Skip to content

feat(relay): wire loki tracing init and graceful shutdown#419

Merged
varex83 merged 15 commits into
mainfrom
bohdan/relay-loki-init
May 20, 2026
Merged

feat(relay): wire loki tracing init and graceful shutdown#419
varex83 merged 15 commits into
mainfrom
bohdan/relay-loki-init

Conversation

@varex83
Copy link
Copy Markdown
Collaborator

@varex83 varex83 commented May 18, 2026

Summary

  • Build the relay's TracingConfig directly in RelayArgs::try_into so the existing --log-color, --loki-addresses, and --loki-service flags actually flow into the tracing layer (previously parsed but ignored — common.rs had a TODO: Handle loki config).
  • Move pluto_tracing::init into relay::run and spawn the returned BackgroundTask so the tracing-loki worker actually ships records (the previous main.rs call discarded it).
  • Add a 3-second bounded flush window on shutdown so buffered Loki batches drain before the runtime tears the worker down on SIGTERM.
  • Tolerate TryInitError in relay::run so multiple in-process integration tests can share an already-installed global subscriber instead of panicking on re-init.

Test plan

  • cargo clippy -p pluto-cli --all-targets --all-features -- -D warnings (passes locally)
  • cargo test -p pluto-cli --all-features — confirm the relay server tests still pass with the new init path
  • Manual: run pluto relay with PLUTO_LOKI_ADDRESSES=http://localhost:3100 against a local Loki, verify logs arrive
  • Manual: SIGTERM mid-run, confirm the last few seconds of logs reach Loki and shutdown completes within ~3s

- Build the relay TracingConfig in try_into so --log-color and
  --loki-addresses / --loki-service flags reach the tracing layer.
- Move pluto_tracing::init into relay::run, spawn the returned Loki
  BackgroundTask, and bound shutdown with a 3s flush window so
  buffered logs reach Loki on SIGTERM.
- Tolerate TryInitError in run so multiple in-process tests can
  share an already-installed global subscriber.
@varex83 varex83 added this to the S1 milestone May 18, 2026
@varex83 varex83 self-assigned this May 18, 2026
Copy link
Copy Markdown
Collaborator

@varex83agent varex83agent left a comment

Choose a reason for hiding this comment

The reason will be displayed to describe this comment to others. Learn more.

Solid wiring of the previously-unused --loki-addresses / --loki-service flags into the relay's TracingConfig, plus a clean enough shutdown sequence to flush buffered batches before the runtime tears down. Three findings push to request-changes:

  1. info!(config = ?config) now leaks Loki URL credentials — operators routinely embed basic-auth in the Loki push URL, and this PR is what newly populates that field, so the previously-harmless log line is now the credential-exfiltration vector.

______

[Stated goal 1] According to the pull request page, why does relay::run tolerate TryInitError?
[Stated goal 2] From the pull request page, copy the passage between "- Build the" and "Loki on SIGTERM.", inclusive.

[Material shown]
______

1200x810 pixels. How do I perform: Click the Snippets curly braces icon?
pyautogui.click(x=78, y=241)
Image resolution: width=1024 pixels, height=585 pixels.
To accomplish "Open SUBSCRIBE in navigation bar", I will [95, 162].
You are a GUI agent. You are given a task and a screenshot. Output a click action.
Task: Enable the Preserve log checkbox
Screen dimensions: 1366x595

______

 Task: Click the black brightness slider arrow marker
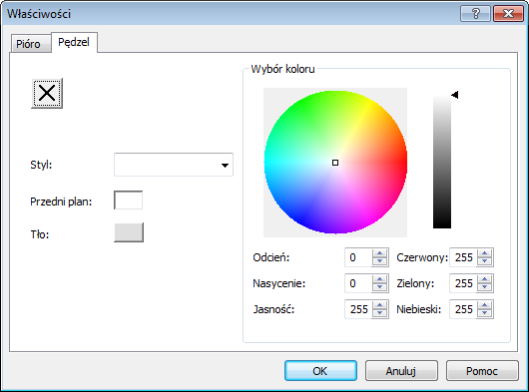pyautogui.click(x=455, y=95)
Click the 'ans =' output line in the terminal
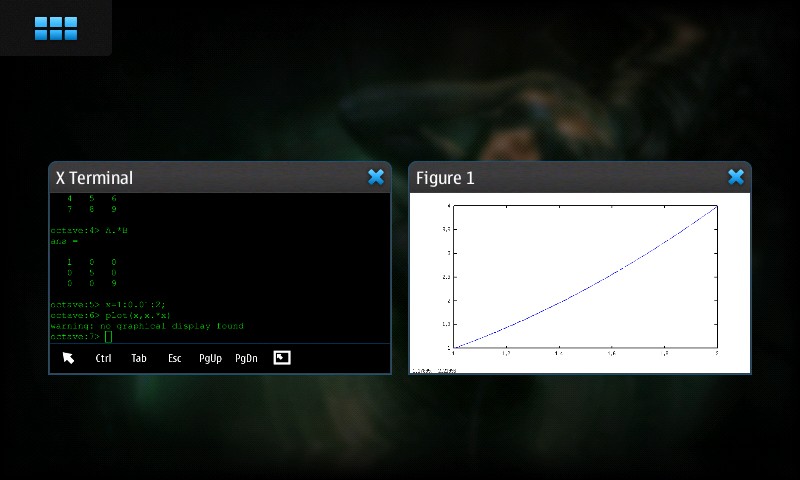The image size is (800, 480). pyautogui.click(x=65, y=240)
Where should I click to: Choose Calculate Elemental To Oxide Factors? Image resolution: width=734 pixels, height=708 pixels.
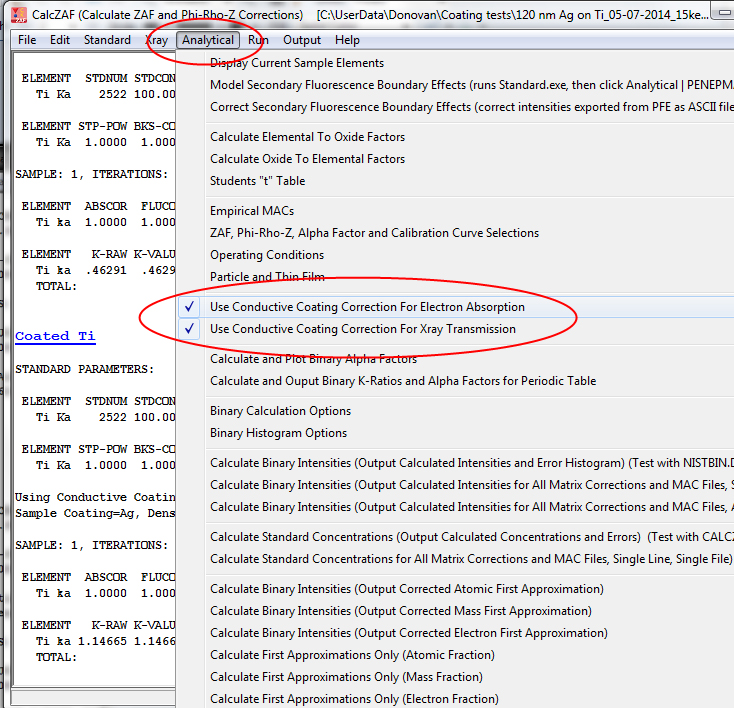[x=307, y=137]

______

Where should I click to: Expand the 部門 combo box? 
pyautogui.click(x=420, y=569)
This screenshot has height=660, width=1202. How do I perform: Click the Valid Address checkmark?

______

[Right answer 1] Tolerating TryInitError lets multiple in-process integration tests share a global subscriber that is already installed. Without it, those tests would panic when tracing is initialized a second time.

[Right answer 2]
- Build the relay TracingConfig in try_into so --log-color and
  --loki-addresses / --loki-service flags reach the tracing layer.
- Move pluto_tracing::init into relay::run, spawn the returned Loki
  BackgroundTask, and bound shutdown with a 3s flush window so
  buffered logs reach Loki on SIGTERM.